:: Task input ::
───

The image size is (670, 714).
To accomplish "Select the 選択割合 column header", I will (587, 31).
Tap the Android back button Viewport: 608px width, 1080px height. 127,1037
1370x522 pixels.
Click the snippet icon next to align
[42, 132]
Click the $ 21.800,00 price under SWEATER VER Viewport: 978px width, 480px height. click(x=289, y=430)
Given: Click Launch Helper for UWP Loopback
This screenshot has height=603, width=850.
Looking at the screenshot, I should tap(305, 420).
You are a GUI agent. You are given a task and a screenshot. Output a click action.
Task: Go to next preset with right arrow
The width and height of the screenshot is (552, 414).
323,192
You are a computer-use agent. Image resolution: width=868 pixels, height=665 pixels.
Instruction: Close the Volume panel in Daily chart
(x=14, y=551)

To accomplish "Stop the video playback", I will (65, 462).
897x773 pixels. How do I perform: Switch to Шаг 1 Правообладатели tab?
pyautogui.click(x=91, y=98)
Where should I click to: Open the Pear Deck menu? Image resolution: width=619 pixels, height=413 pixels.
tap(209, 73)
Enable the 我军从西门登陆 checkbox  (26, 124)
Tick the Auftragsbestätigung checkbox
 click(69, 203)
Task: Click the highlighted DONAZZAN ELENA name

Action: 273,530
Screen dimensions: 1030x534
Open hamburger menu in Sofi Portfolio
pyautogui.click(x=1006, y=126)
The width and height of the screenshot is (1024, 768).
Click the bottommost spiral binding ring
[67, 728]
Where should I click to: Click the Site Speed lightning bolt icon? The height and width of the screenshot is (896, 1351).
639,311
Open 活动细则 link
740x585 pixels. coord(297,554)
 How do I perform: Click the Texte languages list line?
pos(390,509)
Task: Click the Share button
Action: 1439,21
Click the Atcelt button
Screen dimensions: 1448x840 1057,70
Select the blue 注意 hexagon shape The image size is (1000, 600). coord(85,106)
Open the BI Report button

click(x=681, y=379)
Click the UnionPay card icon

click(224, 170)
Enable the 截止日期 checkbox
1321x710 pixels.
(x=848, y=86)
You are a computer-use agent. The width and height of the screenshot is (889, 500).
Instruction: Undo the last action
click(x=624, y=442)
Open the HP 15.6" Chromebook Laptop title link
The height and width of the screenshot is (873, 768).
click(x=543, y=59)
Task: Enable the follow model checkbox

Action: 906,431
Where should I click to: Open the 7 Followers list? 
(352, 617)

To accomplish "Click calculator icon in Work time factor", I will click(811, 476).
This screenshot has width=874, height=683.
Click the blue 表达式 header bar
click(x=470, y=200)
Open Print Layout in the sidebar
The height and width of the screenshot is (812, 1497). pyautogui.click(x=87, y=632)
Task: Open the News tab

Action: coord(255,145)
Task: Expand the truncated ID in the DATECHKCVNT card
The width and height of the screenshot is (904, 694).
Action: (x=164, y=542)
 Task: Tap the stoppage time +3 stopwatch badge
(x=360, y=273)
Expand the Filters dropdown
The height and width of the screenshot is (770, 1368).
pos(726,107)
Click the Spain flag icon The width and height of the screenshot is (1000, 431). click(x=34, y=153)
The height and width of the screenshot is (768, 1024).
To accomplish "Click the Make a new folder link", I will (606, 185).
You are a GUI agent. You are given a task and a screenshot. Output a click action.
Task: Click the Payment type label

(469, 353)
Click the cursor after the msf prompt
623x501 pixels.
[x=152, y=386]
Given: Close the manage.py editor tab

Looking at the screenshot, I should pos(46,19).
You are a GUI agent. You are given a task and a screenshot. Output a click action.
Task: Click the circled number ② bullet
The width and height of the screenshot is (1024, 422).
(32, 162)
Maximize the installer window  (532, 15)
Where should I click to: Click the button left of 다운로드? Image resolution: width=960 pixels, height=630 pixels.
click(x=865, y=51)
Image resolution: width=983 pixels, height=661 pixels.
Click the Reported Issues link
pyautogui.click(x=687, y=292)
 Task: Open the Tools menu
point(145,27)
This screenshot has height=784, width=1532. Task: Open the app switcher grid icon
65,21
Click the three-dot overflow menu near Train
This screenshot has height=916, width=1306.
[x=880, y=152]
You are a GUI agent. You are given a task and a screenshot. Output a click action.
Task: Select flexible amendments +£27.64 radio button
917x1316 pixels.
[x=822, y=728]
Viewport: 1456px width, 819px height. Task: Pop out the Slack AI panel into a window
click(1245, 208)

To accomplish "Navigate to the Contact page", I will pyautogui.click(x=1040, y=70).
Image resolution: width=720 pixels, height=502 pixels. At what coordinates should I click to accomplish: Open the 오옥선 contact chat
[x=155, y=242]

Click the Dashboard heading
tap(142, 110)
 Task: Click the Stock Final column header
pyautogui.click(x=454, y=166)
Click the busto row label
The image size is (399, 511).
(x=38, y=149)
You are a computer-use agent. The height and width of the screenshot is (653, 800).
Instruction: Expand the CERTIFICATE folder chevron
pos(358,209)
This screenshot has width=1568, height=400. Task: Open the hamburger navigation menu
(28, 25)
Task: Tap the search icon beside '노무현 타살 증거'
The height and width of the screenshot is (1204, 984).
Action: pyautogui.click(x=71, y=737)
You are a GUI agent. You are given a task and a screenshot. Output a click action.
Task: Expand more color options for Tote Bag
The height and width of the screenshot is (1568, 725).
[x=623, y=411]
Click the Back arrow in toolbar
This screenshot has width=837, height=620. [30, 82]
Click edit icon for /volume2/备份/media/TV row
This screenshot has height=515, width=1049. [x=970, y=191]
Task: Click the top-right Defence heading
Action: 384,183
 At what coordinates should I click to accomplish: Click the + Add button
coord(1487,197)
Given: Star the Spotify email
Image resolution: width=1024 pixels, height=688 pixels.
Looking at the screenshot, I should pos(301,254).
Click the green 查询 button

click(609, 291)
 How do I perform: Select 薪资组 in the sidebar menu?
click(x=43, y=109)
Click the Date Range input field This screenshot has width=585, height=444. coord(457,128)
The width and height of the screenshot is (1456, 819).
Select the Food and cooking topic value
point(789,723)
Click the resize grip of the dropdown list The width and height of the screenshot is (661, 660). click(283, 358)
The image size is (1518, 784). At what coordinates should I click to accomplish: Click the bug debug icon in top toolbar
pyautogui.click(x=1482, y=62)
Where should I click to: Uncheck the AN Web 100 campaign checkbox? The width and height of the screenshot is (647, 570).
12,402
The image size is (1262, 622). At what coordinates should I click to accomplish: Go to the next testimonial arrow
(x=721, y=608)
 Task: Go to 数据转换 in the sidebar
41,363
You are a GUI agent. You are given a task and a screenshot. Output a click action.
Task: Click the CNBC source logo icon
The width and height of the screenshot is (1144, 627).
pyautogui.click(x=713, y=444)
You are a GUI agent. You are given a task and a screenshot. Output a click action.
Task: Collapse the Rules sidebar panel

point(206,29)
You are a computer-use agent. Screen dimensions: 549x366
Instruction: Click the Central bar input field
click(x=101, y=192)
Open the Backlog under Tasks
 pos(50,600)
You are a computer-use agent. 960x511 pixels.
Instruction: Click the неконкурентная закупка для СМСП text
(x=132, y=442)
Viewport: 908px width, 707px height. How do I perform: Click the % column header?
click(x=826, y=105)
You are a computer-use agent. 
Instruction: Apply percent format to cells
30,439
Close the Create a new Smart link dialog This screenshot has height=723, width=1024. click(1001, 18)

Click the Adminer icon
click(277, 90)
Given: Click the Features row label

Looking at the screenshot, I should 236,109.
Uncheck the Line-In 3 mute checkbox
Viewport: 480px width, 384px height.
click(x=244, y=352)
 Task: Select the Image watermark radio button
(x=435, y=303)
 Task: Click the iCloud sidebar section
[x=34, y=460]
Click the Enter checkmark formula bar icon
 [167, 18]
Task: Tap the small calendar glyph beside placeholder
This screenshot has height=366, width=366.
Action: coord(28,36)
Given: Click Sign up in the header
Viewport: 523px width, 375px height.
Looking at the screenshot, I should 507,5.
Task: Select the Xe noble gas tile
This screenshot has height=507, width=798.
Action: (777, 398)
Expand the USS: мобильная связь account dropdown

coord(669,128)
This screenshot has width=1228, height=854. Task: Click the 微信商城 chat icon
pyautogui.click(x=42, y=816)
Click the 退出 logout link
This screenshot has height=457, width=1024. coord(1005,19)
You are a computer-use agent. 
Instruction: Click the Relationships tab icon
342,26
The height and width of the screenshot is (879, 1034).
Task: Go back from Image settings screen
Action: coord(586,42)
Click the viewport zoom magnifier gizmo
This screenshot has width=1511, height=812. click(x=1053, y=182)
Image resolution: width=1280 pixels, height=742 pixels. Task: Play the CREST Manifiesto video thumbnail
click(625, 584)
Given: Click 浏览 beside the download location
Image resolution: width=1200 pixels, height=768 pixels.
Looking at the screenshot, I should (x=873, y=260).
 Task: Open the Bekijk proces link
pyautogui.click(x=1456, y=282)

───

:: Activity ::
Look through the entries above, and wherever a line holds the string "will", copy it.

:: The completed task ::
To accomplish "Select the 選択割合 column header", I will (587, 31).
To accomplish "Stop the video playback", I will (65, 462).
To accomplish "Click calculator icon in Work time factor", I will click(811, 476).
To accomplish "Click the Make a new folder link", I will (606, 185).
To accomplish "Navigate to the Contact page", I will pyautogui.click(x=1040, y=70).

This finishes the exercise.